Data excerpts
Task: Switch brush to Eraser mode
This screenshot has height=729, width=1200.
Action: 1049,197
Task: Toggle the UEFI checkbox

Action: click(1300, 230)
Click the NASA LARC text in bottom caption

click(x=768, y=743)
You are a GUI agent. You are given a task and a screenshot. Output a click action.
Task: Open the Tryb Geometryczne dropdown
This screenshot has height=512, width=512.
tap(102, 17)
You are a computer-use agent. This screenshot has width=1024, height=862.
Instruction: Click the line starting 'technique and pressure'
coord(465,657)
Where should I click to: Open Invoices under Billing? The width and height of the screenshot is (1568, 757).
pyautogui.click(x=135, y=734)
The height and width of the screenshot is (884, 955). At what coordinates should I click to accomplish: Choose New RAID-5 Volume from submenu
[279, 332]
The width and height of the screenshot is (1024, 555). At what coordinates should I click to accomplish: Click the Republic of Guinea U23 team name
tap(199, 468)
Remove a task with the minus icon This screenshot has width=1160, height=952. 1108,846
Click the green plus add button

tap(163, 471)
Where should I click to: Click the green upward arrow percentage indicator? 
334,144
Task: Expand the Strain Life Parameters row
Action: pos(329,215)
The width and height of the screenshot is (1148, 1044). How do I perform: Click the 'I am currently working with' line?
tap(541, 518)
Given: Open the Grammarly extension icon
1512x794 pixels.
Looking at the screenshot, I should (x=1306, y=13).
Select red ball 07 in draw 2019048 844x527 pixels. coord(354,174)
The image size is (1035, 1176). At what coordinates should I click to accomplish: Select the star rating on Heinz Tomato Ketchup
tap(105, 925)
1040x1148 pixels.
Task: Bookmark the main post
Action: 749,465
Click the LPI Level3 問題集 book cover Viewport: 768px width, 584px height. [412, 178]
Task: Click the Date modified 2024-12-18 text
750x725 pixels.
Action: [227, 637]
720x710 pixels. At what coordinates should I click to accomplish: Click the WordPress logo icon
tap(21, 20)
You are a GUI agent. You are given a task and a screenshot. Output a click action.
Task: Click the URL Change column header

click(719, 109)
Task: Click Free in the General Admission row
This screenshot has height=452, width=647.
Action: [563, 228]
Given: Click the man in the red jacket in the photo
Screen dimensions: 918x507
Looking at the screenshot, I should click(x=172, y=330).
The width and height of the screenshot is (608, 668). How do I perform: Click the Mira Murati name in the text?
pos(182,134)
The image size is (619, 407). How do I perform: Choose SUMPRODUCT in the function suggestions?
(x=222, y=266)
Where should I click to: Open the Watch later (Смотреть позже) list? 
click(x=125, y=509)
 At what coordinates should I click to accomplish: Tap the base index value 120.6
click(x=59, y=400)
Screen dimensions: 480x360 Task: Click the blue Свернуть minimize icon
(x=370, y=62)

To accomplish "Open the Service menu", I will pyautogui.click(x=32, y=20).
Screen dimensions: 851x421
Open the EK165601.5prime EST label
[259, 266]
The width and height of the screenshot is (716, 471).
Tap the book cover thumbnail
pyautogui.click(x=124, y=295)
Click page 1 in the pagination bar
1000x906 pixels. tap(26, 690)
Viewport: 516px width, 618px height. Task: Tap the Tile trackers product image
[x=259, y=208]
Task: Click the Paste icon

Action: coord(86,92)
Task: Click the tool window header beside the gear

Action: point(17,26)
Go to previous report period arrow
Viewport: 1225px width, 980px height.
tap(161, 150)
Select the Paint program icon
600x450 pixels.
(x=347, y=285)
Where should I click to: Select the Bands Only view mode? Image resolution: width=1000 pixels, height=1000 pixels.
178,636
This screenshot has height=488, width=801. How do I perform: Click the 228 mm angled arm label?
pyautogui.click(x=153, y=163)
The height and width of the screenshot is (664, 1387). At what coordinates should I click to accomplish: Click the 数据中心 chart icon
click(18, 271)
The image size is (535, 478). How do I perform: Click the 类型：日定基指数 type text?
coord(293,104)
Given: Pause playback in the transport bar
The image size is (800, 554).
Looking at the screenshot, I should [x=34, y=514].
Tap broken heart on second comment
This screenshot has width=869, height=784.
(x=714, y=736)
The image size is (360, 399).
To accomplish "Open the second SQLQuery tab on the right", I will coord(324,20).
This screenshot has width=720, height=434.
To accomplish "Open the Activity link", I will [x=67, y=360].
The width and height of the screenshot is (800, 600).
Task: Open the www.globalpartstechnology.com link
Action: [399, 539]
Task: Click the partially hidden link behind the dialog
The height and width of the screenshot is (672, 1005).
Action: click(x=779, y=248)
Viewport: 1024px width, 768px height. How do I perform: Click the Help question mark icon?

→ **What you should do**
Return every line above exactly as it stands.

→ **Answer space**
Task: Switch brush to Eraser mode
This screenshot has height=729, width=1200.
Action: 1049,197
Task: Toggle the UEFI checkbox

Action: click(1300, 230)
Click the NASA LARC text in bottom caption

click(x=768, y=743)
You are a GUI agent. You are given a task and a screenshot. Output a click action.
Task: Open the Tryb Geometryczne dropdown
This screenshot has height=512, width=512.
tap(102, 17)
You are a computer-use agent. This screenshot has width=1024, height=862.
Instruction: Click the line starting 'technique and pressure'
coord(465,657)
Where should I click to: Open Invoices under Billing? The width and height of the screenshot is (1568, 757).
pyautogui.click(x=135, y=734)
The height and width of the screenshot is (884, 955). At what coordinates should I click to accomplish: Choose New RAID-5 Volume from submenu
[279, 332]
The width and height of the screenshot is (1024, 555). At what coordinates should I click to accomplish: Click the Republic of Guinea U23 team name
tap(199, 468)
Remove a task with the minus icon This screenshot has width=1160, height=952. 1108,846
Click the green plus add button

tap(163, 471)
Where should I click to: Click the green upward arrow percentage indicator? 
334,144
Task: Expand the Strain Life Parameters row
Action: pos(329,215)
The width and height of the screenshot is (1148, 1044). How do I perform: Click the 'I am currently working with' line?
tap(541, 518)
Given: Open the Grammarly extension icon
1512x794 pixels.
Looking at the screenshot, I should (x=1306, y=13).
Select red ball 07 in draw 2019048 844x527 pixels. coord(354,174)
The image size is (1035, 1176). At what coordinates should I click to accomplish: Select the star rating on Heinz Tomato Ketchup
tap(105, 925)
1040x1148 pixels.
Task: Bookmark the main post
Action: 749,465
Click the LPI Level3 問題集 book cover Viewport: 768px width, 584px height. [412, 178]
Task: Click the Date modified 2024-12-18 text
750x725 pixels.
Action: [227, 637]
720x710 pixels. At what coordinates should I click to accomplish: Click the WordPress logo icon
tap(21, 20)
You are a GUI agent. You are given a task and a screenshot. Output a click action.
Task: Click the URL Change column header

click(719, 109)
Task: Click Free in the General Admission row
This screenshot has height=452, width=647.
Action: [563, 228]
Given: Click the man in the red jacket in the photo
Screen dimensions: 918x507
Looking at the screenshot, I should click(x=172, y=330).
The width and height of the screenshot is (608, 668). How do I perform: Click the Mira Murati name in the text?
pos(182,134)
The image size is (619, 407). How do I perform: Choose SUMPRODUCT in the function suggestions?
(x=222, y=266)
Where should I click to: Open the Watch later (Смотреть позже) list? 
click(x=125, y=509)
 At what coordinates should I click to accomplish: Tap the base index value 120.6
click(x=59, y=400)
Screen dimensions: 480x360 Task: Click the blue Свернуть minimize icon
(x=370, y=62)

To accomplish "Open the Service menu", I will pyautogui.click(x=32, y=20).
Screen dimensions: 851x421
Open the EK165601.5prime EST label
[259, 266]
The width and height of the screenshot is (716, 471).
Tap the book cover thumbnail
pyautogui.click(x=124, y=295)
Click page 1 in the pagination bar
1000x906 pixels. tap(26, 690)
Viewport: 516px width, 618px height. Task: Tap the Tile trackers product image
[x=259, y=208]
Task: Click the Paste icon

Action: coord(86,92)
Task: Click the tool window header beside the gear

Action: point(17,26)
Go to previous report period arrow
Viewport: 1225px width, 980px height.
tap(161, 150)
Select the Paint program icon
600x450 pixels.
(x=347, y=285)
Where should I click to: Select the Bands Only view mode? Image resolution: width=1000 pixels, height=1000 pixels.
178,636
This screenshot has height=488, width=801. How do I perform: Click the 228 mm angled arm label?
pyautogui.click(x=153, y=163)
The height and width of the screenshot is (664, 1387). At what coordinates should I click to accomplish: Click the 数据中心 chart icon
click(18, 271)
The image size is (535, 478). How do I perform: Click the 类型：日定基指数 type text?
coord(293,104)
Given: Pause playback in the transport bar
The image size is (800, 554).
Looking at the screenshot, I should [x=34, y=514].
Tap broken heart on second comment
This screenshot has width=869, height=784.
(x=714, y=736)
The image size is (360, 399).
To accomplish "Open the second SQLQuery tab on the right", I will coord(324,20).
This screenshot has width=720, height=434.
To accomplish "Open the Activity link", I will [x=67, y=360].
The width and height of the screenshot is (800, 600).
Task: Open the www.globalpartstechnology.com link
Action: [399, 539]
Task: Click the partially hidden link behind the dialog
The height and width of the screenshot is (672, 1005).
Action: click(x=779, y=248)
Viewport: 1024px width, 768px height. How do I perform: Click the Help question mark icon?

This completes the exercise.